---------- Records supplied

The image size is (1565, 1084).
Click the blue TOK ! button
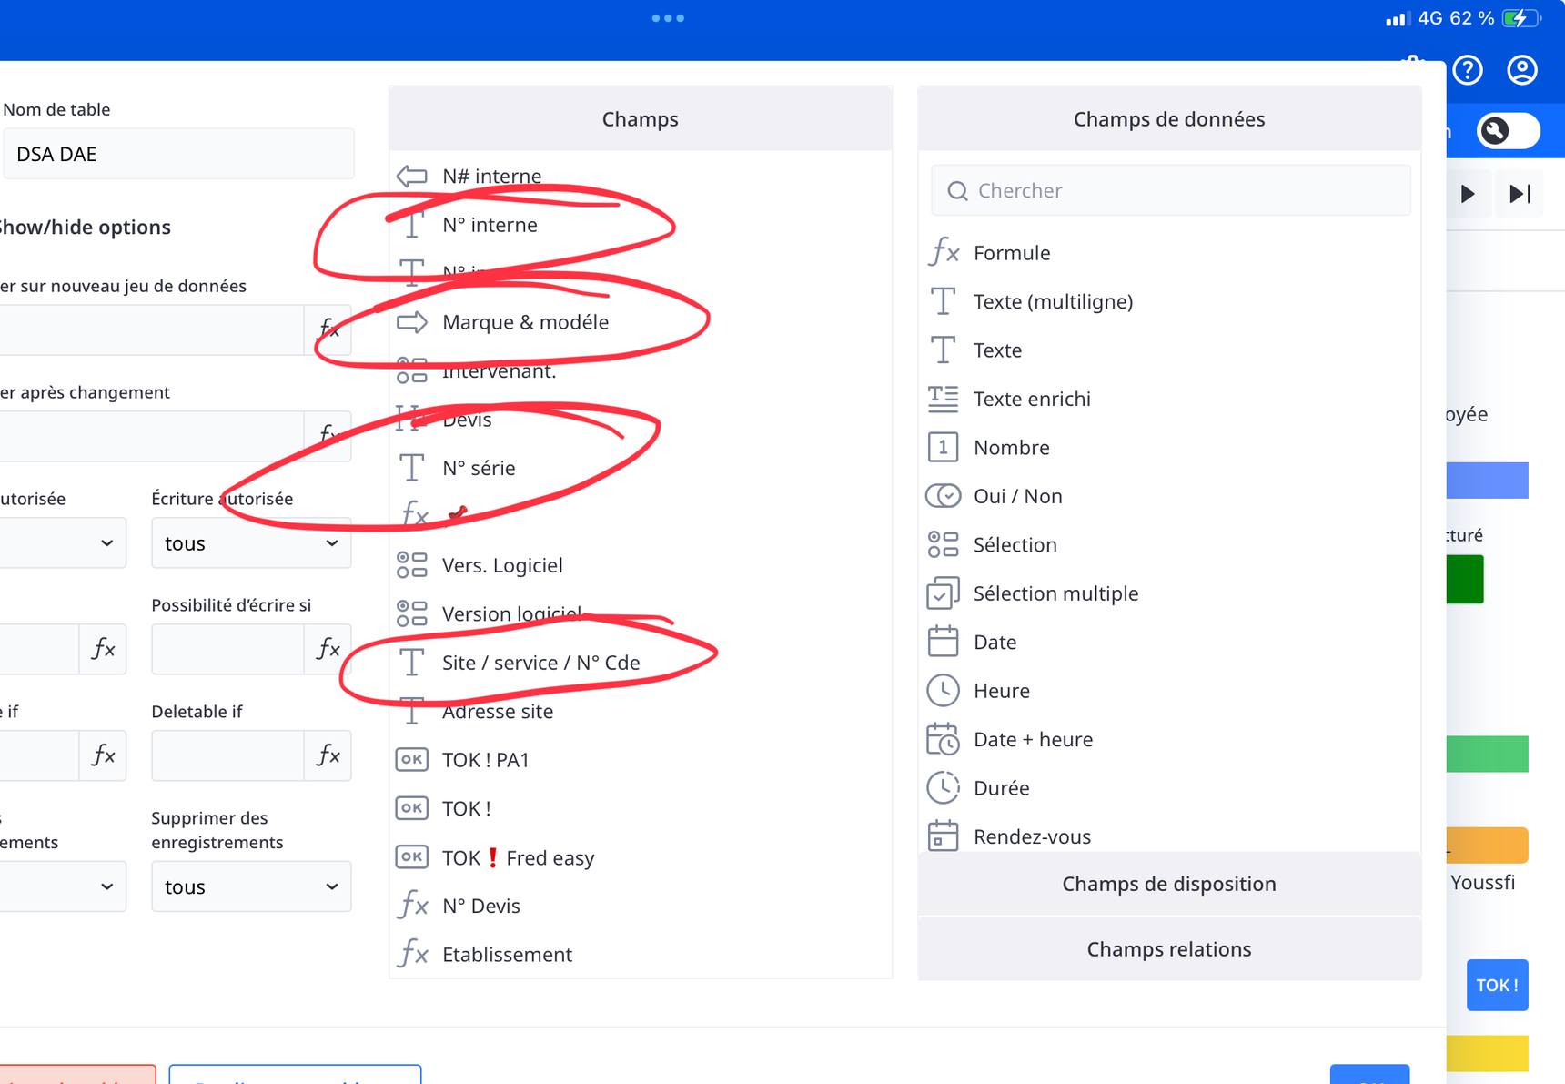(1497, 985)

--------------------
---------- Records supplied

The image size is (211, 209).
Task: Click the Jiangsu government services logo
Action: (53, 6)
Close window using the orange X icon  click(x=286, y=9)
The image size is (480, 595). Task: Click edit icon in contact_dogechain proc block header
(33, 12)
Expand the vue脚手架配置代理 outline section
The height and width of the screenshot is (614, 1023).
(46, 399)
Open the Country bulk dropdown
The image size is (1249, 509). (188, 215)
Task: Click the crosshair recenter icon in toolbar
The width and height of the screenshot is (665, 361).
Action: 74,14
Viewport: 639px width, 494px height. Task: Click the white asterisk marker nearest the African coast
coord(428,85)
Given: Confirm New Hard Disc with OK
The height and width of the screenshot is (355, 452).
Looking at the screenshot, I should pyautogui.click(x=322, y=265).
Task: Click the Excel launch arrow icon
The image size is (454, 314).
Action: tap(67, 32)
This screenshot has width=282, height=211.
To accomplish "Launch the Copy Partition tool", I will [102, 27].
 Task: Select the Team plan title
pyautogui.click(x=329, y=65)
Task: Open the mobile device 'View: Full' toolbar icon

--------------------

What to work on: Convert the part that opens with the line containing "The image size is (1565, 1084)." and closes with the line containing "(1497, 985)" into a two-column CSV with the headers request and answer, one line per row, each field quoted and line breaks replaced by spaces. Leave the pictures out.

Full answer:
request,answer
"The image size is (1565, 1084). Click the blue TOK ! button","(1497, 985)"